“Isn’t it absolutely crazy that the person you’re going to marry is somewhere in the world right now. They could be eating, sleeping, staring up in the same sky as you do, wondering who they are going to marry as well.” She spoke quietly as we lay in her front yard.
Her shoulder gently touched mine, and her fingers would sometimes graze across the skin of my forearm. Her hair was in a shape of a halo around her head, so perfect, as if she was an angel. My angel. Her knees were bent in the air, like mine, and everytime they bumped, it’s just like sparks of love were produced.
And I wanted to scream at her so badly, that the person she was going to marry was just right beside her.

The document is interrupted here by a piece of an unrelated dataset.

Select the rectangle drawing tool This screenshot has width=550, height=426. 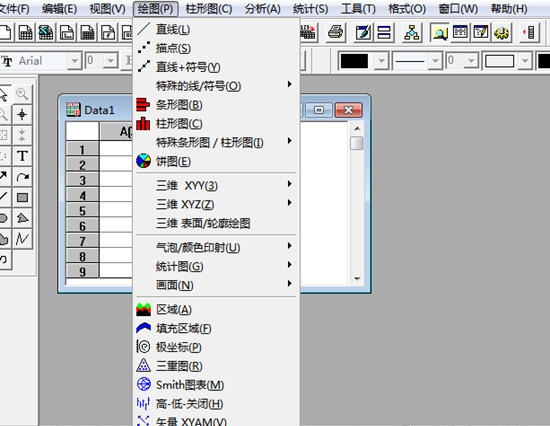click(x=22, y=198)
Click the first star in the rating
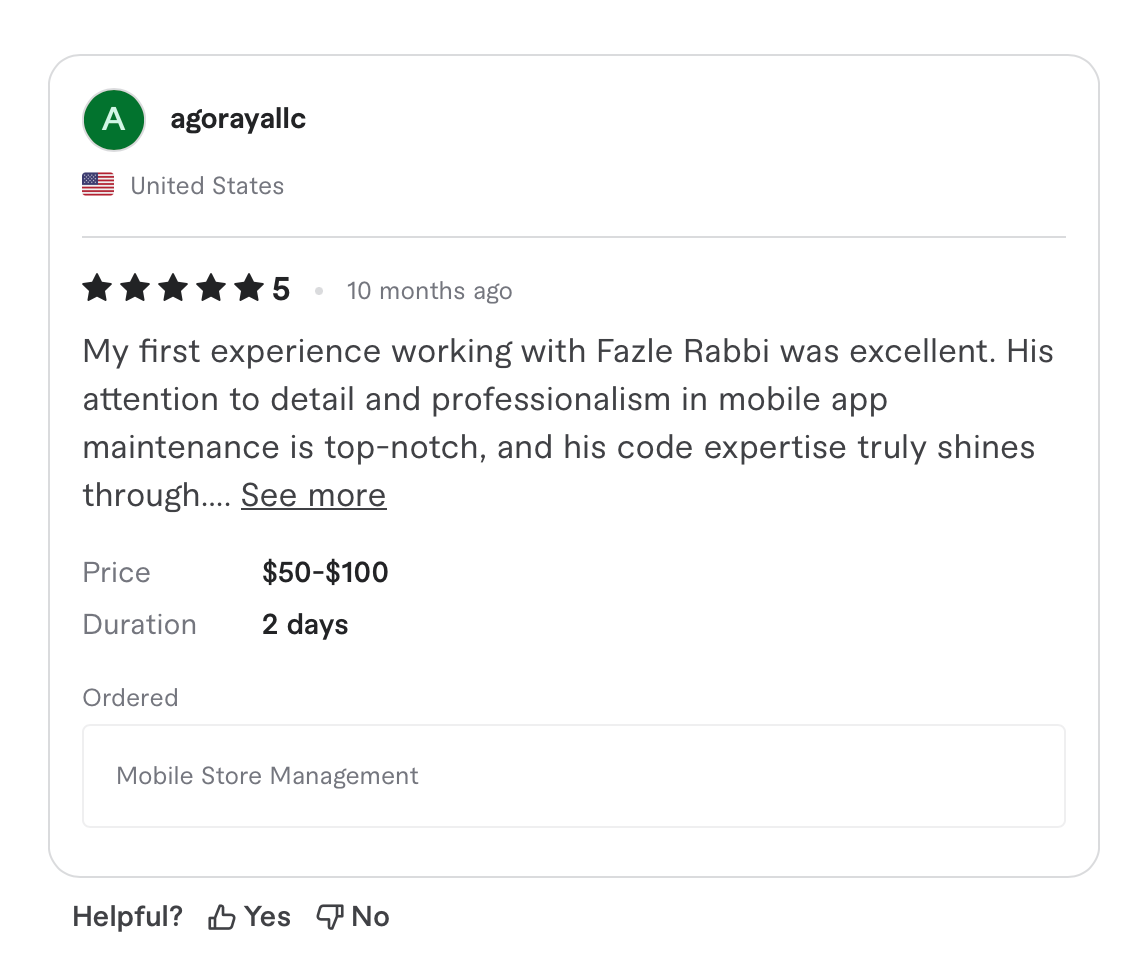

But I couldn’t. I doubt she even feels this way. I’m just a best friend to her. Nothing else. I needed to calm down, that’s all. It’s a matter of time when I realise that she was not meant for me. What is truly yours would eventually be yours, and what is not, no matter how hard you try, will never be.
Suddenly, I awoke, to myself lying on the floor. Looking back at the dream I had, I realised that I have been having yet another dream about my best friend. Long-gone best friend, to be exact. She was the only person whom I actually trusted, after being wrecked twice, all by the people whom I used to trust. As what they say, the sad thing about betrayal, is that it never come from your enemies. But she has proved it, staying beside me, piecing me back, piece by piece, as I fell apart each time. However, she was gone. Erased by time as it passes on. I don’t really like to remember that part of my life when I lost her, as it always get me crying.
The pictures that she sent me are still living in my phone, which I have stored in a specific album and hidden away in my gallery, never to be reminisced. Those pictures which we took together, were also stored together with those pictures, in that album marked “Memories”.
Although it has already been a few months, I still couldn’t forget her, as I kept sensing her presence beside me. Our last moments together, seemed just like yesterday. Those memories, dating back until we first met, were secured in my head, although I kept trying to forget them as the pain was too much to take.
The news of her death were all over the papers, the day after the accident. And I kept that paper, occasionally taking a look at it to remind me that she has moved on. It was that day…
“Vroom!” The motorcycle zoomed past buildings and trees on the sidewalk, speeding down the road. “Uh… Isn’t this getting a little bit intense?” I forced these words out of my mouth, with the intense wind blowing against my face. We both liked being extreme, but this was too much for me to take. “This is fun!!” She shouted out, with apparently no signs of stopping. Out on a deserted road with almost no passers-by, I started to get worried.
“This helmet is squeezing my brains. Would you help me to take it off and wear it?”
“Would you put your hands around me, hold me like you’ve never done it before?”
“Would you say ‘I love you’ as if you were announcing to the whole world?”
Only when I took a look at the headlines on the newspapers, then I realised that, actually, the brakes on the motorcycle was broken. She just wanted me to live on. She knows that she wasn’t going to make it, so she wanted me to hug her one last time, and hear me say that I loved her one last time…
She was my first love.
“Will you trust and honour her, laugh with her and cry with her? Will you be faithful through good times and bad, in sickness and in health as long as you both shall live?” The priest asks.
“I will.” I scream with all my might.
Suddenly, just as I was going to kiss her, cracks appeared on the floor, and it seems that the whole world was falling apart. I slipped and fell, through a hole, into a world of darkness…
I felt that I hit something hard and awoke with a sudden jolt, later finding out that I hit the side of my bed. I’m still dreaming about her, am I… I can’t forget her…I really can’t
But dreams don’t come true, do they?